As Melburnians find themselves in lockdown again (hopefully for not quite as long as last time), it coincides with an important time in the Christian year – Shrove Tuesday (16 February), Ash Wednesday (17 February) and the beginning of the season of Lent. This leads to Easter, when Christians believe God raised Jesus from the dead to transformed, risen immortal life, and when he was recognised by those who had known him in this life.
The customs of many Christians at this time are a mix of cultural habits and religious beliefs. Lent has long been a time of fasting from rich foods. Traditionally, people stopped eating meat and dairy food for the 40 days of the season. Sundays are never fast days, so they are not counted in the 40.
On the Tuesday before Lent began (Shrove Tuesday), people ate up the last of their butter and eggs in pancakes. These days, however, most of us who enjoy the pancakes have no intention of fasting as strictly as people in the past, although many Christians who belong to Eastern churches (mostly Greek and Russian Orthodox) still do so.
Alas, this year there will be no gatherings for pancakes by Victorian Christians. Instead of fasting, these days most Christians will take time for more prayer or more reading of the scriptures, or some other practice to deepen their spirituality as a Lenten habit and to prepare for the celebration of Easter. In other words, they will practice mindfulness, which has been around long before the present trend appeared.

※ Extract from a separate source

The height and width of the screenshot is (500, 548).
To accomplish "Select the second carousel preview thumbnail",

The day following the pancakes (Ash Wednesday), Christians often go to church to receive ashes on their foreheads – but not this year while we are in lockdown. Someone has however asked where the ashes function is on Zoom, since church services are back online!
The ashes used on Ash Wednesday are made by burning the palm branches given out the year before on Palm Sunday. These dry out over the year, ready for use once burnt.

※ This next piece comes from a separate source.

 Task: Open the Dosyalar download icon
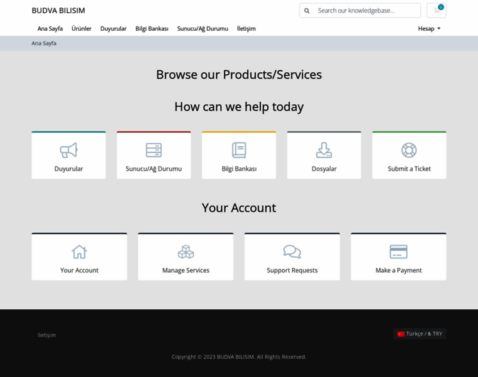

Ashes symbolise both human mortality and human sorrow over wrongdoing. We live in times when most people don’t have much to do with death and try not to think about it. Once, death was much more a part of everyday life and families took care of the departed at home before the funeral service and burial. Nowadays, we give this over to professionals, who do holy and necessary work, but who shield us from much of death’s reality.
COVID-19 has brought death close to home, although not on the scale we see sadly in other countries. So, to be reminded that our lives are mortal is no light thing. It can enable us to think more deeply about how to make our lives matter for the good of the wider community.
Similarly, sorrow over wrongdoing arises when we acknowledge that we, mostly unintentionally but sometimes deliberately, do harm to ourselves, those we love and those to whom we are neighbours, and even the earth itself. Human greed, selfishness and failure to respect the natural world all contribute to what we know deep down is a broken and divided world. Have you heard the calls for a better world post COVID? They spring from the desire expressed one way or another in all religions and by people of good will, to create a more just and equitable world.
Christians commit to turn away from doing wrong whenever they recognise it. So, ash on our foreheads brings home to us personally the need to turn to the One we call God, the mystery at the heart of life, and the need to live in harmony with the wondrous universe God creates.
The Christian faith teaches that the source of the strength to live this way comes from Jesus who has lived our common life and died our human death as a pathway for us to God. Following his death, God raised Jesus to transformed life – a life without end, which is participation in the divine life of God. Just as Jesus shares his humanity with us, so he shares his divinity also.